WHAT THIS TASK INVOLVES - From the records below, select and copy every line that contains the string "width". The match is case-sensitive.

RECORDS FOR PROCESSING -
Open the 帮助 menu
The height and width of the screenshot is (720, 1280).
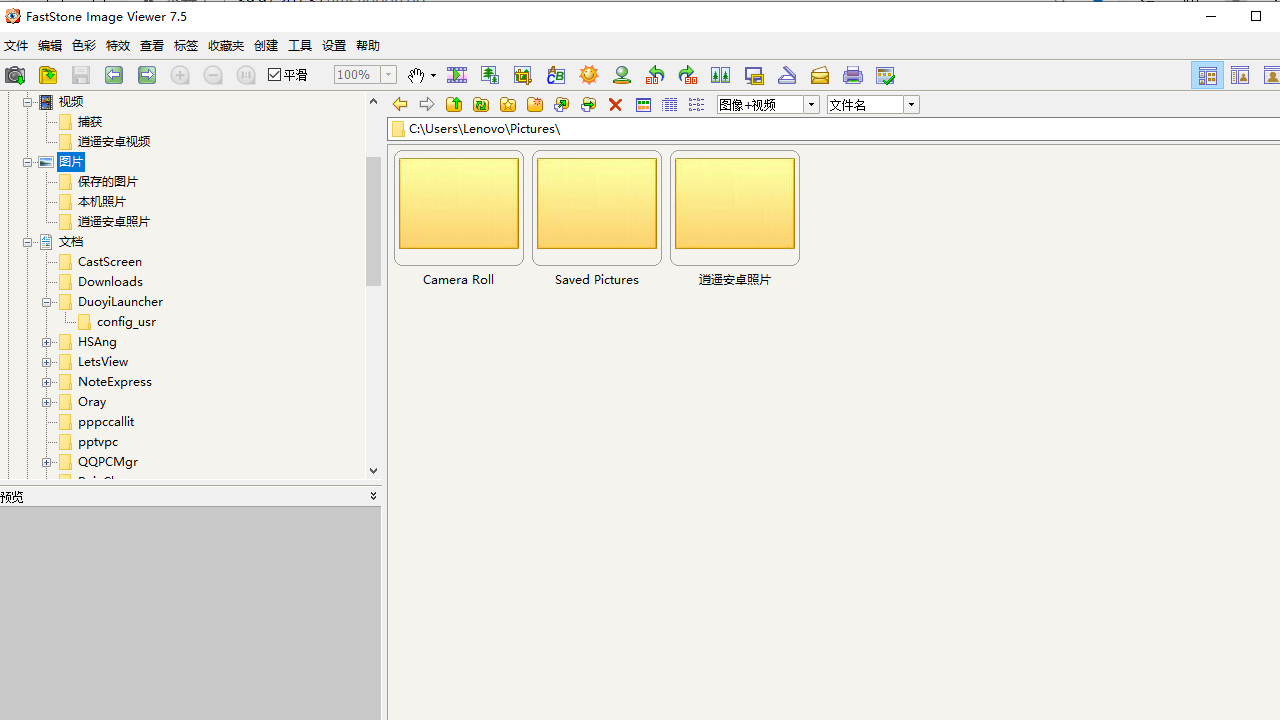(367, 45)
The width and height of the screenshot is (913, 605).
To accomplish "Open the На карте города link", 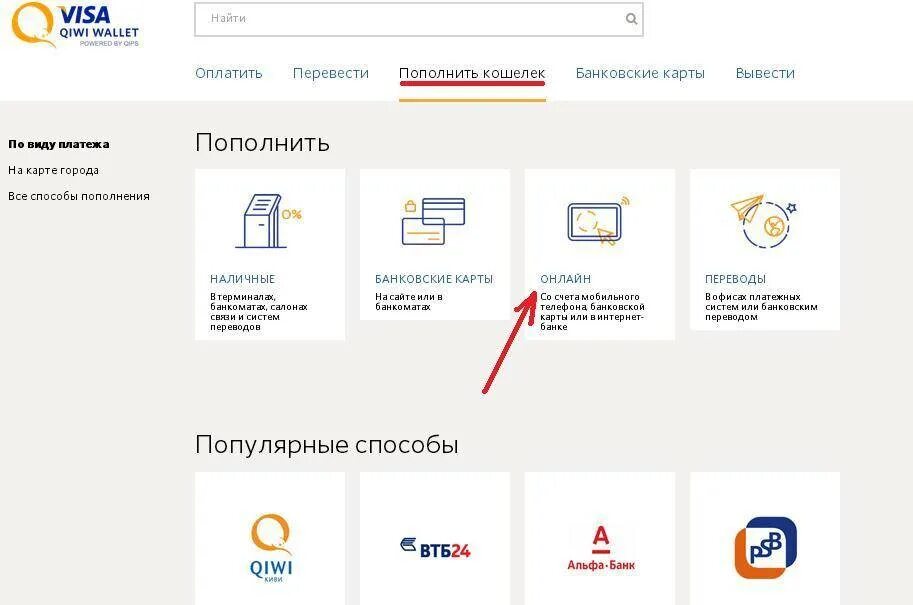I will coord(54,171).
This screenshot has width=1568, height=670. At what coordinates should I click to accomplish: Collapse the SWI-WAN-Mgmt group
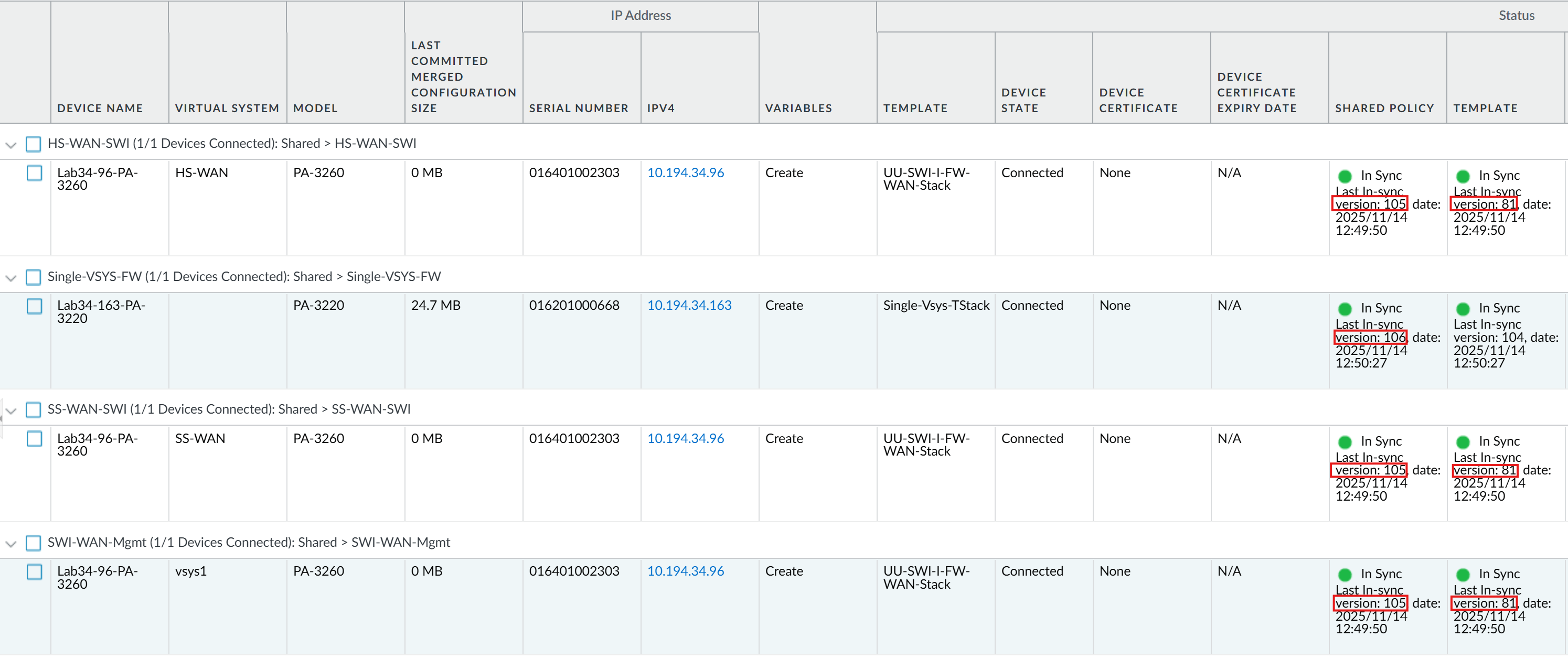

THE RESPONSE -
The height and width of the screenshot is (720, 1280).
The width and height of the screenshot is (913, 605).
This screenshot has width=1568, height=670. At what coordinates should I click to accomplish: Collapse the SWI-WAN-Mgmt group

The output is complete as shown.